§ **Description of the task**
Search the material for the word "cell" and copy each line that holds it.

________________________________________

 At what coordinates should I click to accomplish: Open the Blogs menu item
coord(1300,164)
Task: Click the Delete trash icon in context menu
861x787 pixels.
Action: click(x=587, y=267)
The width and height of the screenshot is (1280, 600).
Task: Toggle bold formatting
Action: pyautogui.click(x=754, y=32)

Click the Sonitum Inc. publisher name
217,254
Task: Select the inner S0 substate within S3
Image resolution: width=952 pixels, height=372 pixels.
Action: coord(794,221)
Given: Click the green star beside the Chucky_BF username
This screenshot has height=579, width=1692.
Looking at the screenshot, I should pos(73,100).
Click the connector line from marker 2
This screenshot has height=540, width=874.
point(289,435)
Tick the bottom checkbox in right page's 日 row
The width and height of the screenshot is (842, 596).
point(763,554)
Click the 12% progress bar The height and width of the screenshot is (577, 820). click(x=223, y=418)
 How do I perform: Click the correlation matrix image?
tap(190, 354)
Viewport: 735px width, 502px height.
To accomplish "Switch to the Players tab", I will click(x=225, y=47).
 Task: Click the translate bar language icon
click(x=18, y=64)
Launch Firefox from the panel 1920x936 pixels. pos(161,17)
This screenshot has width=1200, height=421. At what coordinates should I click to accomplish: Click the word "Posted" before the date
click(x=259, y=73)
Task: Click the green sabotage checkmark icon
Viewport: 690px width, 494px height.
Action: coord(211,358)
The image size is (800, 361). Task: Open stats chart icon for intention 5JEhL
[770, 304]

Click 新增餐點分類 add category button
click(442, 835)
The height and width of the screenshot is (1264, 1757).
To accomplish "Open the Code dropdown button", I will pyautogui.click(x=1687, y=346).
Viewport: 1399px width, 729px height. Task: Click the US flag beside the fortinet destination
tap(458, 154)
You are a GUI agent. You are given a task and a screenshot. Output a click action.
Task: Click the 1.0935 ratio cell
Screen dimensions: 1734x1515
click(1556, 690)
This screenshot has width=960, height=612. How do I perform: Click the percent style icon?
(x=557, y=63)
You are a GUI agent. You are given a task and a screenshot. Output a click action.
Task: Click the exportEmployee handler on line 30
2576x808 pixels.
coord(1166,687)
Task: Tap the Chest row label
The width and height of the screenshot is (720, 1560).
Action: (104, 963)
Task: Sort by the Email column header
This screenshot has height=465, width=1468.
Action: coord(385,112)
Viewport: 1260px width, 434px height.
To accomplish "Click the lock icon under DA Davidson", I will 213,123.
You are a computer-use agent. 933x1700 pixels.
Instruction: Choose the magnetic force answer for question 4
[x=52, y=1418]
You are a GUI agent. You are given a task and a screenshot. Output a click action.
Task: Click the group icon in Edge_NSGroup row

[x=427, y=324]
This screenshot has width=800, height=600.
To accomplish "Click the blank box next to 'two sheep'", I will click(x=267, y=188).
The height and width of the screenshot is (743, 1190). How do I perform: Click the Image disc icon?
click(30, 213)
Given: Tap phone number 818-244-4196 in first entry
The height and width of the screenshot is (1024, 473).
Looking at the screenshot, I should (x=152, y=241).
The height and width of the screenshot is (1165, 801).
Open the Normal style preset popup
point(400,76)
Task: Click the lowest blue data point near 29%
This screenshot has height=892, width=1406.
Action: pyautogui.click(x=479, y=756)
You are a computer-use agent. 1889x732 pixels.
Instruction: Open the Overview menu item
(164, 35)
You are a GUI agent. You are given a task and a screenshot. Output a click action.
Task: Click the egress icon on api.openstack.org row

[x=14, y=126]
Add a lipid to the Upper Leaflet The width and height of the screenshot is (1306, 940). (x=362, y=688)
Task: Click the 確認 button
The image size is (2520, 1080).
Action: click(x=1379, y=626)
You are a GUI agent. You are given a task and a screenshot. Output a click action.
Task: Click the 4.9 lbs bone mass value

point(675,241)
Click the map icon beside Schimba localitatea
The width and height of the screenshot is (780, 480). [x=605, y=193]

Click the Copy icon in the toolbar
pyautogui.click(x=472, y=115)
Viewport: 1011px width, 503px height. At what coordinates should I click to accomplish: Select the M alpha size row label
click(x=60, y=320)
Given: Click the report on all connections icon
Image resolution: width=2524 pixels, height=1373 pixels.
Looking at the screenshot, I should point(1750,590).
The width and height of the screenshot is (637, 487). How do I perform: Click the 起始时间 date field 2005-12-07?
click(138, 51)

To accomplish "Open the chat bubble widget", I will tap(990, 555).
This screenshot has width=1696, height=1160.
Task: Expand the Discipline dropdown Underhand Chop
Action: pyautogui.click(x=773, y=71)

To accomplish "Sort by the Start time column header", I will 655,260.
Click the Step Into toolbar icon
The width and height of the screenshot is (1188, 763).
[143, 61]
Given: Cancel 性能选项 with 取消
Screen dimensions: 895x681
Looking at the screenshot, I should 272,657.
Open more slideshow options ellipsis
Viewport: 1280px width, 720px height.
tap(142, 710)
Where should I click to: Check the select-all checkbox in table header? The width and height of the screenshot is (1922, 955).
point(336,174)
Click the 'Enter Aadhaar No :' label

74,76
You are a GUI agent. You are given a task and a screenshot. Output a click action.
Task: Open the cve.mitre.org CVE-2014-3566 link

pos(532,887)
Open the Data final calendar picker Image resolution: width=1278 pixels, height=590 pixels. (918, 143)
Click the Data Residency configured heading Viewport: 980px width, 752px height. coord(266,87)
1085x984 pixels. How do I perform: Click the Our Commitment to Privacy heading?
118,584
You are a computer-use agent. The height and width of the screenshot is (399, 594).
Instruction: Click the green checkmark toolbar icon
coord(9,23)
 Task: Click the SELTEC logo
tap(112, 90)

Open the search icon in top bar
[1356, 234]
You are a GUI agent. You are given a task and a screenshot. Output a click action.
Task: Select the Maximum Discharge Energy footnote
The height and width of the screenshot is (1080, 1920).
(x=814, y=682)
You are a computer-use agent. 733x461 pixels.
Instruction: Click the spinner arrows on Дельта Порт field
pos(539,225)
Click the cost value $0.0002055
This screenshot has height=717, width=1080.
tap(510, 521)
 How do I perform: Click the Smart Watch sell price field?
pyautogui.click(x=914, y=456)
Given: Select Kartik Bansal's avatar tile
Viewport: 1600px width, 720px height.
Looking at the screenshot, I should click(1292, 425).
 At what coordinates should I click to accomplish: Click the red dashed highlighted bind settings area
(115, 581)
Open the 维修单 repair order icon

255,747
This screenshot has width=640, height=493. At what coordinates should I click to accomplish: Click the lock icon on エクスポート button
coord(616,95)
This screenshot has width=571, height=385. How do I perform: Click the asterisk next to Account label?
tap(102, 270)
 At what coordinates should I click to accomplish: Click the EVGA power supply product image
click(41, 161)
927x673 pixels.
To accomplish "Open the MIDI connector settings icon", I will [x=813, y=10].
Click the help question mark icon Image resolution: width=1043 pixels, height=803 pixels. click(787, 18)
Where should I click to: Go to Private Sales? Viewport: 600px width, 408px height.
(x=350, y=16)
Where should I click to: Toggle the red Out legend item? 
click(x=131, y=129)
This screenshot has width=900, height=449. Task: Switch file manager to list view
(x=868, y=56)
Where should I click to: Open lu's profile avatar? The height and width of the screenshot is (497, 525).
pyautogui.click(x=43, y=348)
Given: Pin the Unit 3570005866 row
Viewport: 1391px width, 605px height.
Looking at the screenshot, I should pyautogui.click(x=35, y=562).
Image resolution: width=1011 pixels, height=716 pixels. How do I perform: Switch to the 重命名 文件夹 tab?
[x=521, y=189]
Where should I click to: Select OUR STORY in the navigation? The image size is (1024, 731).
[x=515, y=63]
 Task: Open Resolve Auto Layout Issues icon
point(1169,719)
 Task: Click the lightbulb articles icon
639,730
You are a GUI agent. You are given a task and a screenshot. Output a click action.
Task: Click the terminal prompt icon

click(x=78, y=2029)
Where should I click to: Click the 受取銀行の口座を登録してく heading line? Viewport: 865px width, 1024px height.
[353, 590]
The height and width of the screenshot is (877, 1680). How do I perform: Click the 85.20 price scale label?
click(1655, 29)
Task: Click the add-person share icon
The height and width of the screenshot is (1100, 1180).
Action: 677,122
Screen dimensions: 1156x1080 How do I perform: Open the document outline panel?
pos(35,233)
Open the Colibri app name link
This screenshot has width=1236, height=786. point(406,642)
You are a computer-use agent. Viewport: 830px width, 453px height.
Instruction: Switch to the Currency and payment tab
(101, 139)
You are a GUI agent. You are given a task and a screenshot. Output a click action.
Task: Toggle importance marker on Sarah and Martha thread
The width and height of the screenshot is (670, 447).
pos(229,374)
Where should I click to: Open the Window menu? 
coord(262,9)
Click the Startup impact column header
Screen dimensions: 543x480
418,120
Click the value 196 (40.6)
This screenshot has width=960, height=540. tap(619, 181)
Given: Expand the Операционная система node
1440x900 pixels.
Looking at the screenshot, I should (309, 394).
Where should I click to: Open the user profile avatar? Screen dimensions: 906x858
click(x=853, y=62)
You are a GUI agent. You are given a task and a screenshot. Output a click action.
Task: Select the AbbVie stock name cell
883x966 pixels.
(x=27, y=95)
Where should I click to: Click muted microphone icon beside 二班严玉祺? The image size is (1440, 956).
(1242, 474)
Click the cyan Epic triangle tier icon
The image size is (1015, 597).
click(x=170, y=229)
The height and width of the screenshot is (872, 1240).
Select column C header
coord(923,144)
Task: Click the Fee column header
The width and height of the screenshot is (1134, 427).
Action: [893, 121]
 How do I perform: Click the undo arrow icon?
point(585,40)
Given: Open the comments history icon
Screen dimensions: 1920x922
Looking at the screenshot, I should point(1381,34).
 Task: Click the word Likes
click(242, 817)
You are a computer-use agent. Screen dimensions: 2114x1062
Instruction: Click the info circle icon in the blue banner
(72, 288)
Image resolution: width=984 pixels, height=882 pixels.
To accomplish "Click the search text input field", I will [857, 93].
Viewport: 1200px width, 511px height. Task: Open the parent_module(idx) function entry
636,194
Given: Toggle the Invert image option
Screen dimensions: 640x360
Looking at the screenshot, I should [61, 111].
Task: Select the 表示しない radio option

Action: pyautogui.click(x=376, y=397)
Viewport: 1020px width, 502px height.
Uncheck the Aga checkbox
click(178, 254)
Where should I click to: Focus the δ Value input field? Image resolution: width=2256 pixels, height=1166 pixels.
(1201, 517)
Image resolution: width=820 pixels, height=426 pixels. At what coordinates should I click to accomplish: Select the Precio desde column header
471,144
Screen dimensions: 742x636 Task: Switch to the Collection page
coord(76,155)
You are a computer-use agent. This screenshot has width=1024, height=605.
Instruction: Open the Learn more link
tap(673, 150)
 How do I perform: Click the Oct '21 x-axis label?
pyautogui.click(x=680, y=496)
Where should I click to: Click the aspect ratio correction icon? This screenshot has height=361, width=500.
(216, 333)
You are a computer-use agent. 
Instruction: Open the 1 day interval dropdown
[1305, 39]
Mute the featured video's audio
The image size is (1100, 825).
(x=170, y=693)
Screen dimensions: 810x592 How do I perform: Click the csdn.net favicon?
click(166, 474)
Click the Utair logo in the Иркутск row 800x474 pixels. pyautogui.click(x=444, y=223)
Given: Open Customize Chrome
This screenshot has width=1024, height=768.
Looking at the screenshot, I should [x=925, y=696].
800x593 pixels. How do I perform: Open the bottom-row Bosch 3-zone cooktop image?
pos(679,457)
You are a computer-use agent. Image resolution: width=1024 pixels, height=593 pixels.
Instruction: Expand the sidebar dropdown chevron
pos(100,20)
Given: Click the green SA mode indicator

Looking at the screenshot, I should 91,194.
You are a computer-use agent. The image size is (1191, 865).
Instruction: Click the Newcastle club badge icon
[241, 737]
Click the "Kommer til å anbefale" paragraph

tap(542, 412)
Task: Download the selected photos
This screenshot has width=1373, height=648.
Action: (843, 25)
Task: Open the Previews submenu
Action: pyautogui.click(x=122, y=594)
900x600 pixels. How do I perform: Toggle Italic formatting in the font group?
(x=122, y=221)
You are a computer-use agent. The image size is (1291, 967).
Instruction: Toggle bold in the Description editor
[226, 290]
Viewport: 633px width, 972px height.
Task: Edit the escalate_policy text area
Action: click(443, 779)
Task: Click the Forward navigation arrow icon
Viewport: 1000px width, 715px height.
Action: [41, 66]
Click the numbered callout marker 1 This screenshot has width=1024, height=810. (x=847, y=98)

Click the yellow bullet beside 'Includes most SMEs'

________________________________________

§ **Answer section**
Task: Click the 1.0935 ratio cell
Task: Select the AbbVie stock name cell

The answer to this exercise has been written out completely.